Mathieu and his agent spoke with the Cardinals on Thursday for the first time this offseason, and it didn’t go the way they hoped.

“I wouldn’t say [the pay cut offer] was a spit in the face but … I was offered to play in the Pro Bowl,” Mathieu said. “So had I played in the Pro Bowl, would the narrative be different? Because I don’t know many teams who cut Pro Bowl players. I think about all those things.”

NFL.com’s Ian Rapoport said the pay cut would be “large” because Mathieu would have a different role in the defense of new Cardinals coach Steve Wilks.

In an interview with NFL.com’s Gregg Rosenthal last week at the NFL scouting combine, Arizona GM Steve Keim declined to say Mathieu will be part of the team in 2018.

Do you think the Cardinals should let Tyrann Mathieu go?

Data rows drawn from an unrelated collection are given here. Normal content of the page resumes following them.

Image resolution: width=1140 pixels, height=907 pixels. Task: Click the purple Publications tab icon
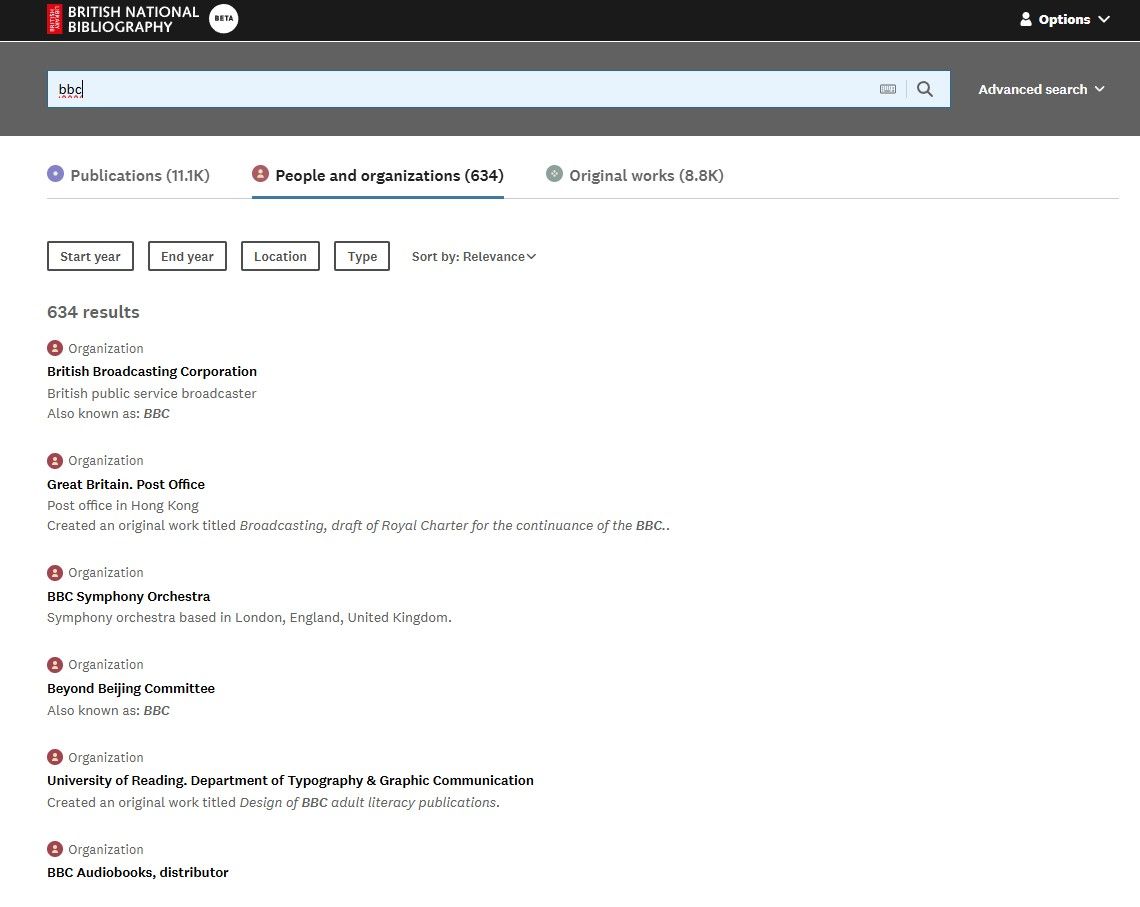[55, 174]
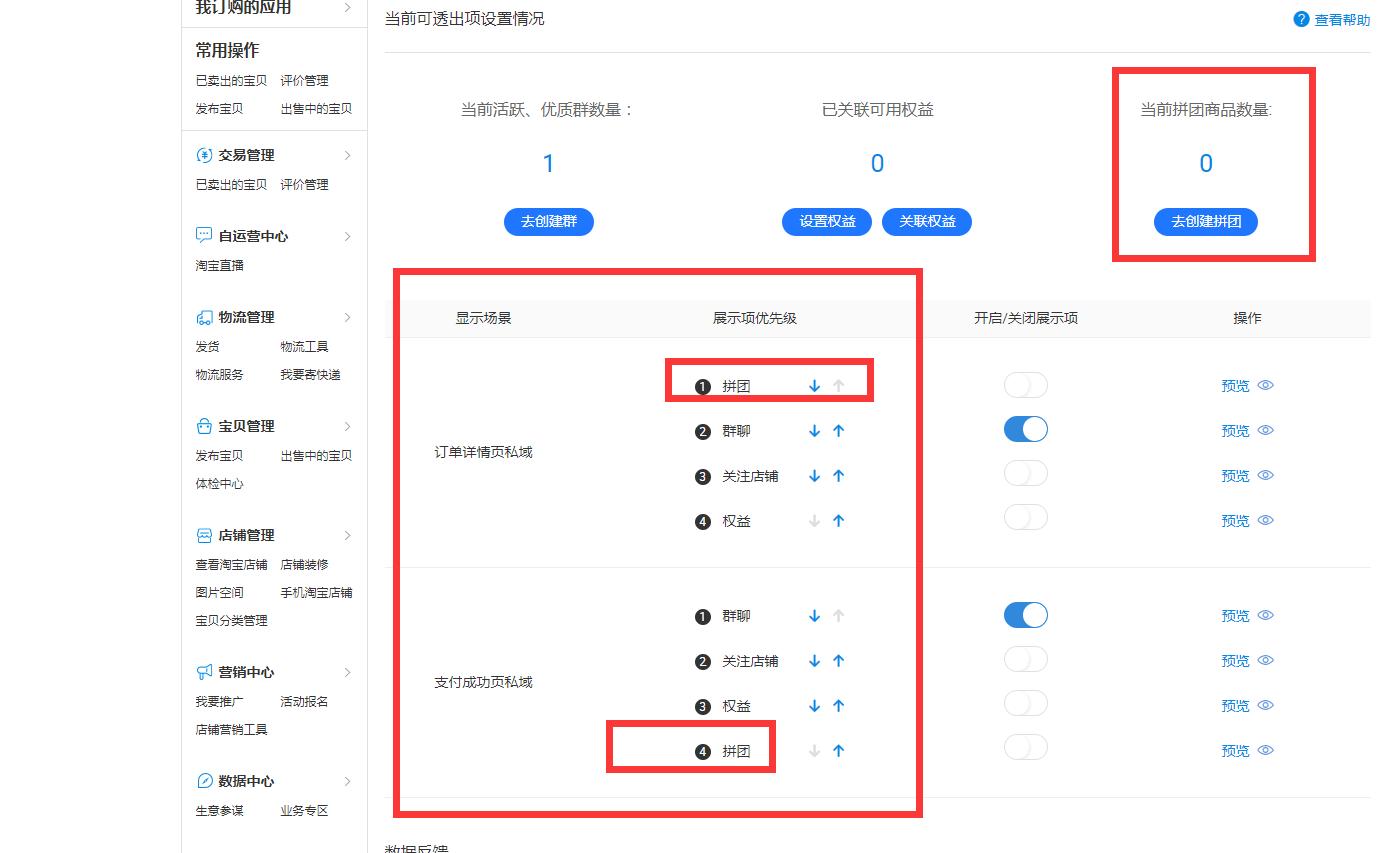Click the eye icon beside first 预览 link

click(1265, 385)
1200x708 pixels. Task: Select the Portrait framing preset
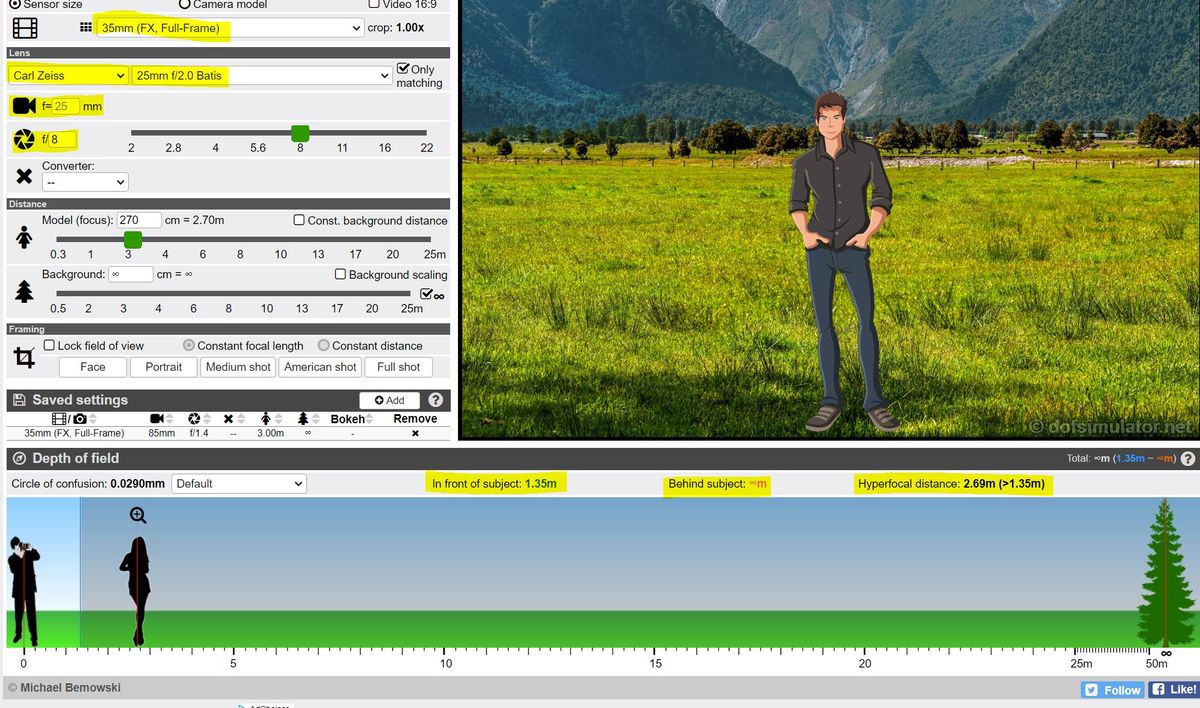point(164,367)
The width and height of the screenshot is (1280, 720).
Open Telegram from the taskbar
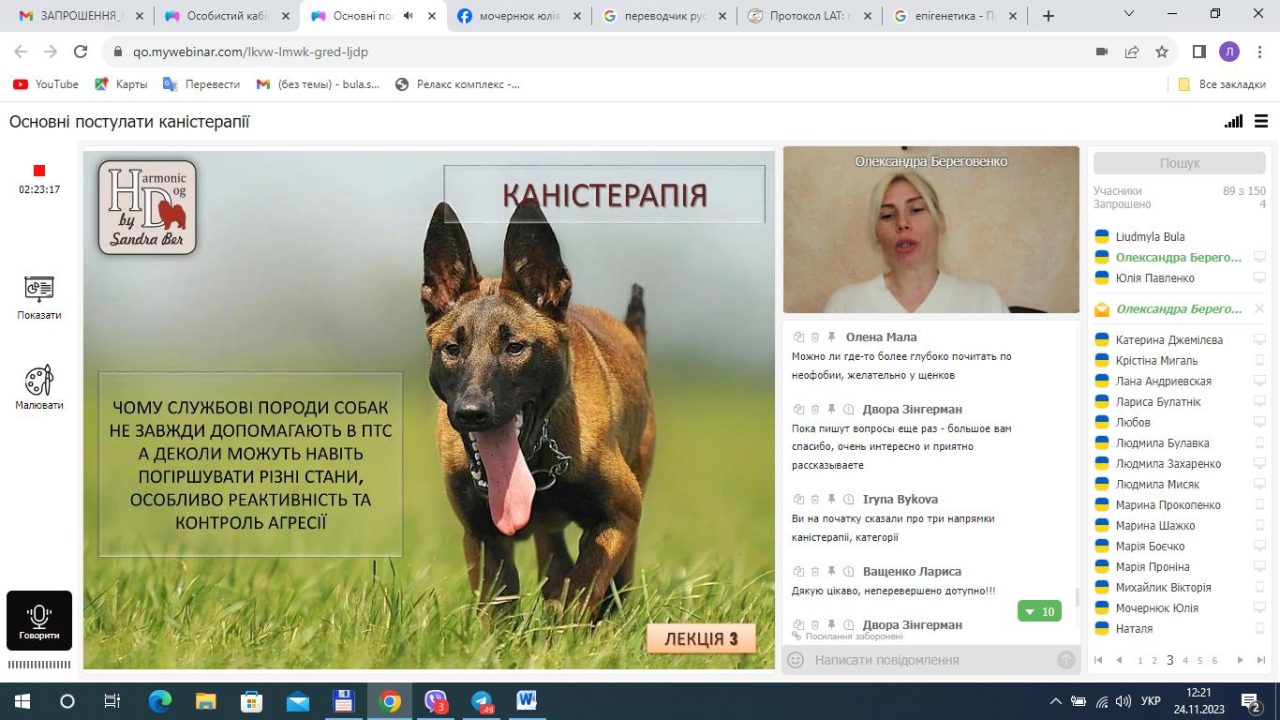(482, 701)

“What we’re doing right now with our coaching staff is looking not only at Tyrann but every player, and see how they fit,” Keim said. “So how do they fit [with] what we’re asking them to do schematically, but [also] where they fit from a salary standpoint — all those things moving forward.

“There’s a lot of moving parts — what we’re potentially going to do in free agency, how that affects our cap situation — and I feel like we have a pretty good grasp on that.”

The Honey Badger has flourished in Arizona playing alongside his close friend, mentor and former LSU teammate Patrick Peterson.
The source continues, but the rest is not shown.